The paper examines, in particular, the ways in which holding states and other institutions accountable to “Black” claimants intervenes in philosophical and everyday discussions of enlightenment and genocide.
It works through the relevance of the Haitian revolution to French democracy and post-World War II African-American military occupation to a democratizing and denazifying Germany.
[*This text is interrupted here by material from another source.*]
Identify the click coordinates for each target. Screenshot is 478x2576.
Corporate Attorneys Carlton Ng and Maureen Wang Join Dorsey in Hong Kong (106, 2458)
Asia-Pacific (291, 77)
From Berlin “post-migrant” theatre’s use of “Black Power,” to the contemporary articulations of refugee rights, the paper investigates the extent to which “Blackness’’ is central to enabling real democratic participation beyond national belonging, most recently in a context in which the German state demands accountability for Nazi perpetration and the associated proof that one is not anti-Semitic or a terrorist.
Speaker’s biography:
Damani J. Partridge (Ph.D. University of California, Berkeley, 2003) is Associate Professor of Anthropology and Afro-american and African Studies at the University of Michigan. As a researcher, he has published broadly on questions of citizenship, sexuality, post-Cold War ‘freedom’, Holocaust memorialization, African-American military occupation, ‘Blackness’ and embodiment, the production of non-citizens, the culture and politics of ‘fair trade’, and the Obama moment in Berlin. He has also made and worked on documentaries for private and public broadcasters in the US and Canada, and currently directs the Filming Future Cities Project in Detroit and Berlin (see filmingfutures.org). In 2012, he published Hypersexuality and Headscarves: Race, Sex, and Citizenship in the New Germany and is currently preparing his manuscript, “Articulating ‘Blackness’ as a Universal Claim: Holocaust Heritage, European Enlightenment, and Noncitizen Futures,” for publication.
This event is hosted by: The Contemporary Turkish Studies, European Institute.